* Work order *
Print all the entries exactly.

:: The records ::

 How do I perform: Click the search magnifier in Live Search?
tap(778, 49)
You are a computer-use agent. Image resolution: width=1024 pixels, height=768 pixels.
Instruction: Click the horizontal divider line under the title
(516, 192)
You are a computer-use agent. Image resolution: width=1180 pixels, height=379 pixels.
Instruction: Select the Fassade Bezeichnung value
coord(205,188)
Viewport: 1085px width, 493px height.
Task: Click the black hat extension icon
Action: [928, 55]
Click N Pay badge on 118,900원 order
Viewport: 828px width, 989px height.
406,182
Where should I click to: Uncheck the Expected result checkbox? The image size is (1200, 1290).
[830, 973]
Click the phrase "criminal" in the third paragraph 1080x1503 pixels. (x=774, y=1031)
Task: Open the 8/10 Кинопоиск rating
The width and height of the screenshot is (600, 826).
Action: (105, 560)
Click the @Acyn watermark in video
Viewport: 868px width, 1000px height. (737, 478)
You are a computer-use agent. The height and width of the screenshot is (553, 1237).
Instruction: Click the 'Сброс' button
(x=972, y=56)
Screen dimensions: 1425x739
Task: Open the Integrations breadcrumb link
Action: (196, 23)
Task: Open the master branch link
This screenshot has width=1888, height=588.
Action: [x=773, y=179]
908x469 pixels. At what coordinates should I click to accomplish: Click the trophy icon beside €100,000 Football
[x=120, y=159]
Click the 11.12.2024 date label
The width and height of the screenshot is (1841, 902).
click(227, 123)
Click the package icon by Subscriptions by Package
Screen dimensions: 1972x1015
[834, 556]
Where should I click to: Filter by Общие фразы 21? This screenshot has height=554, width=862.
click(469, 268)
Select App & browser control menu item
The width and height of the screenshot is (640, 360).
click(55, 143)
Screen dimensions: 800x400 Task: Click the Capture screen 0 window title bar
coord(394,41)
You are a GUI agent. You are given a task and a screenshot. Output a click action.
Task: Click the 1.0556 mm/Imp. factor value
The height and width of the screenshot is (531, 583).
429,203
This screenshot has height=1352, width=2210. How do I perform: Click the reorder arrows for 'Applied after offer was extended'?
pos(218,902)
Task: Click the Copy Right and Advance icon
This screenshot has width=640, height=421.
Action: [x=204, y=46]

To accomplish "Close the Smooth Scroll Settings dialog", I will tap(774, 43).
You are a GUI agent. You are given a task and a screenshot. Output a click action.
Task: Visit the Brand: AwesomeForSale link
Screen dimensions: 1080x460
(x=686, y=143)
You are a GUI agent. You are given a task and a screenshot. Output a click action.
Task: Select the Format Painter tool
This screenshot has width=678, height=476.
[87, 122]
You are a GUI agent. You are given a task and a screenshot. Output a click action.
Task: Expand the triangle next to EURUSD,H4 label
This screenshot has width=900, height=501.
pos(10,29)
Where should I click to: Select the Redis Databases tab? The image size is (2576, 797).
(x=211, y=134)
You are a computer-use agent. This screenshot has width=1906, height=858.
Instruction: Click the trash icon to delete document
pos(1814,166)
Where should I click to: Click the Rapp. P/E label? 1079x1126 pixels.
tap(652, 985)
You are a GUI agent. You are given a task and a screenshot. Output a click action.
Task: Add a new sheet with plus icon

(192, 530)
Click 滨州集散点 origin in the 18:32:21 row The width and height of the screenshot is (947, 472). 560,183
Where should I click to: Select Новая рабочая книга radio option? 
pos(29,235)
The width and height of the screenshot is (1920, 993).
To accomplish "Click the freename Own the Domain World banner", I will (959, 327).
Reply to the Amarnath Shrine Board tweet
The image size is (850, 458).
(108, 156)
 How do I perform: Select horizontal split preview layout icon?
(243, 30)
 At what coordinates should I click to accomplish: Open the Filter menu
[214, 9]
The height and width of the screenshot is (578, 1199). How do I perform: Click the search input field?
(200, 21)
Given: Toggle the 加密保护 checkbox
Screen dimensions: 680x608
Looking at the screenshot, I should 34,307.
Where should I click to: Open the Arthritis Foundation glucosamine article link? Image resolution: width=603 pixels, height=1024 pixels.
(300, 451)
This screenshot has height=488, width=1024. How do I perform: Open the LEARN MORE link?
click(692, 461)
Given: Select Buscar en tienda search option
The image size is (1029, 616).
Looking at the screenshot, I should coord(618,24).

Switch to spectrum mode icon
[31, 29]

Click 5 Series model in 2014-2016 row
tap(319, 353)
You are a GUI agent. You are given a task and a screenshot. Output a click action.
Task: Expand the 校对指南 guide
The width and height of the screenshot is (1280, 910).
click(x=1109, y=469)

:::

* Task response *
 How do I perform: Click the search magnifier in Live Search?
tap(778, 49)
You are a computer-use agent. Image resolution: width=1024 pixels, height=768 pixels.
Instruction: Click the horizontal divider line under the title
(516, 192)
You are a computer-use agent. Image resolution: width=1180 pixels, height=379 pixels.
Instruction: Select the Fassade Bezeichnung value
coord(205,188)
Viewport: 1085px width, 493px height.
Task: Click the black hat extension icon
Action: [928, 55]
Click N Pay badge on 118,900원 order
Viewport: 828px width, 989px height.
406,182
Where should I click to: Uncheck the Expected result checkbox? The image size is (1200, 1290).
[830, 973]
Click the phrase "criminal" in the third paragraph 1080x1503 pixels. (x=774, y=1031)
Task: Open the 8/10 Кинопоиск rating
The width and height of the screenshot is (600, 826).
Action: (105, 560)
Click the @Acyn watermark in video
Viewport: 868px width, 1000px height. (737, 478)
You are a computer-use agent. The height and width of the screenshot is (553, 1237).
Instruction: Click the 'Сброс' button
(x=972, y=56)
Screen dimensions: 1425x739
Task: Open the Integrations breadcrumb link
Action: (196, 23)
Task: Open the master branch link
This screenshot has width=1888, height=588.
Action: [x=773, y=179]
908x469 pixels. At what coordinates should I click to accomplish: Click the trophy icon beside €100,000 Football
[x=120, y=159]
Click the 11.12.2024 date label
The width and height of the screenshot is (1841, 902).
click(227, 123)
Click the package icon by Subscriptions by Package
Screen dimensions: 1972x1015
[834, 556]
Where should I click to: Filter by Общие фразы 21? This screenshot has height=554, width=862.
click(469, 268)
Select App & browser control menu item
The width and height of the screenshot is (640, 360).
click(55, 143)
Screen dimensions: 800x400 Task: Click the Capture screen 0 window title bar
coord(394,41)
You are a GUI agent. You are given a task and a screenshot. Output a click action.
Task: Click the 1.0556 mm/Imp. factor value
The height and width of the screenshot is (531, 583).
429,203
This screenshot has height=1352, width=2210. How do I perform: Click the reorder arrows for 'Applied after offer was extended'?
pos(218,902)
Task: Click the Copy Right and Advance icon
This screenshot has width=640, height=421.
Action: [x=204, y=46]

To accomplish "Close the Smooth Scroll Settings dialog", I will tap(774, 43).
You are a GUI agent. You are given a task and a screenshot. Output a click action.
Task: Visit the Brand: AwesomeForSale link
Screen dimensions: 1080x460
(x=686, y=143)
You are a GUI agent. You are given a task and a screenshot. Output a click action.
Task: Select the Format Painter tool
This screenshot has width=678, height=476.
[87, 122]
You are a GUI agent. You are given a task and a screenshot. Output a click action.
Task: Expand the triangle next to EURUSD,H4 label
This screenshot has width=900, height=501.
pos(10,29)
Where should I click to: Select the Redis Databases tab? The image size is (2576, 797).
(x=211, y=134)
You are a computer-use agent. This screenshot has width=1906, height=858.
Instruction: Click the trash icon to delete document
pos(1814,166)
Where should I click to: Click the Rapp. P/E label? 1079x1126 pixels.
tap(652, 985)
You are a GUI agent. You are given a task and a screenshot. Output a click action.
Task: Add a new sheet with plus icon

(192, 530)
Click 滨州集散点 origin in the 18:32:21 row The width and height of the screenshot is (947, 472). 560,183
Where should I click to: Select Новая рабочая книга radio option? 
pos(29,235)
The width and height of the screenshot is (1920, 993).
To accomplish "Click the freename Own the Domain World banner", I will (959, 327).
Reply to the Amarnath Shrine Board tweet
The image size is (850, 458).
(108, 156)
 How do I perform: Select horizontal split preview layout icon?
(243, 30)
 At what coordinates should I click to accomplish: Open the Filter menu
[214, 9]
The height and width of the screenshot is (578, 1199). How do I perform: Click the search input field?
(200, 21)
Given: Toggle the 加密保护 checkbox
Screen dimensions: 680x608
Looking at the screenshot, I should 34,307.
Where should I click to: Open the Arthritis Foundation glucosamine article link? Image resolution: width=603 pixels, height=1024 pixels.
(300, 451)
This screenshot has height=488, width=1024. How do I perform: Open the LEARN MORE link?
click(692, 461)
Given: Select Buscar en tienda search option
The image size is (1029, 616).
Looking at the screenshot, I should coord(618,24).

Switch to spectrum mode icon
[31, 29]

Click 5 Series model in 2014-2016 row
tap(319, 353)
You are a GUI agent. You are given a task and a screenshot. Output a click action.
Task: Expand the 校对指南 guide
The width and height of the screenshot is (1280, 910).
click(x=1109, y=469)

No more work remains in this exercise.